In this situation, can it offer cash incentives to specified employees with a history of high claim costs to opt out of our plan and purchase individual policies instead?

Answer: No, for several reasons.

Health status discrimination

Firstly, according to guidance issued by the DOL, IRS, and HHS, offering a choice between cash and enrollment in the employer’s standard group health plan constitutes prohibited health status discrimination under health care reform and HIPAA if the offer is made only to employees with high claims risk.

Although it may seem that you are treating the high-claims employees more favorably by giving them a choice between cash and coverage under your plan—especially now that health care reform guarantees availability of individual coverage without preexisting condition exclusions—the agencies do not view this choice as permitted discrimination in favor of individuals who have adverse health conditions.

Rather, these employees have a greater effective cost of coverage because their cost includes the cash they will forgo if they elect to enroll in the employer’s plan.

In addition, the cash-or-coverage offer is considered to be an eligibility rule that discourages plan participation based on a health factor. Consequently, the arrangement is discriminatory, regardless of whether:

(1) the cash payment is pre-tax or after-tax to the employee

(2) the employer is involved in the selection or purchase of individual insurance policies, or

(3) the employee obtains any individual coverage.

## What you are asked to do
Print the full question-and-answer passage on cash incentives for opting out of the group health plan, word for word.

## Dataset section
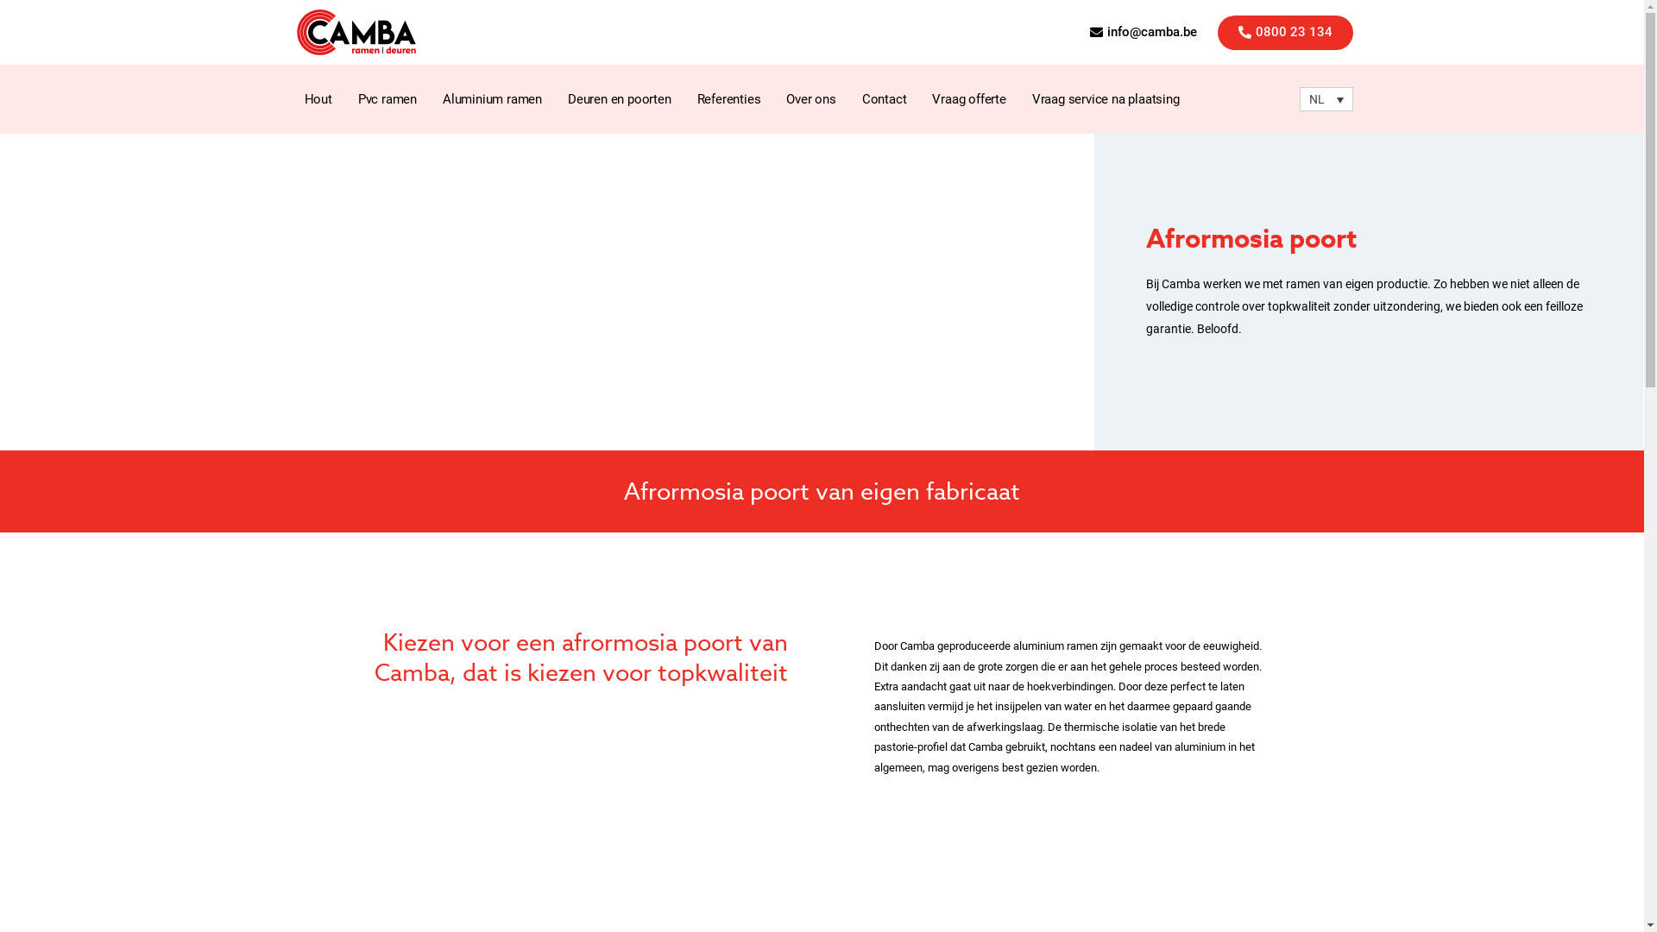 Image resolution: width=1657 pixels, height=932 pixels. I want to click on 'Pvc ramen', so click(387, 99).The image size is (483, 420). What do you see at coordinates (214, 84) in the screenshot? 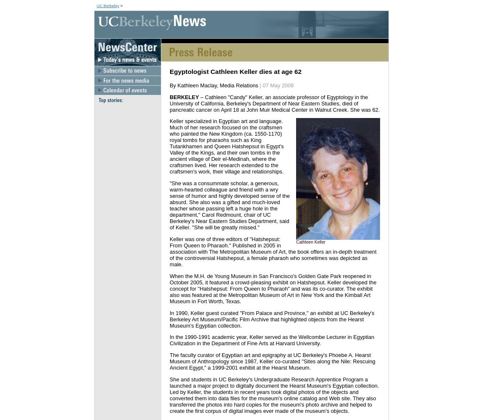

## Solution to the exercise
In this situation, can it offer cash incentives to specified employees with a history of high claim costs to opt out of our plan and purchase individual policies instead?

Answer: No, for several reasons.

Health status discrimination

Firstly, according to guidance issued by the DOL, IRS, and HHS, offering a choice between cash and enrollment in the employer’s standard group health plan constitutes prohibited health status discrimination under health care reform and HIPAA if the offer is made only to employees with high claims risk.

Although it may seem that you are treating the high-claims employees more favorably by giving them a choice between cash and coverage under your plan—especially now that health care reform guarantees availability of individual coverage without preexisting condition exclusions—the agencies do not view this choice as permitted discrimination in favor of individuals who have adverse health conditions.

Rather, these employees have a greater effective cost of coverage because their cost includes the cash they will forgo if they elect to enroll in the employer’s plan.

In addition, the cash-or-coverage offer is considered to be an eligibility rule that discourages plan participation based on a health factor. Consequently, the arrangement is discriminatory, regardless of whether:

(1) the cash payment is pre-tax or after-tax to the employee

(2) the employer is involved in the selection or purchase of individual insurance policies, or

(3) the employee obtains any individual coverage.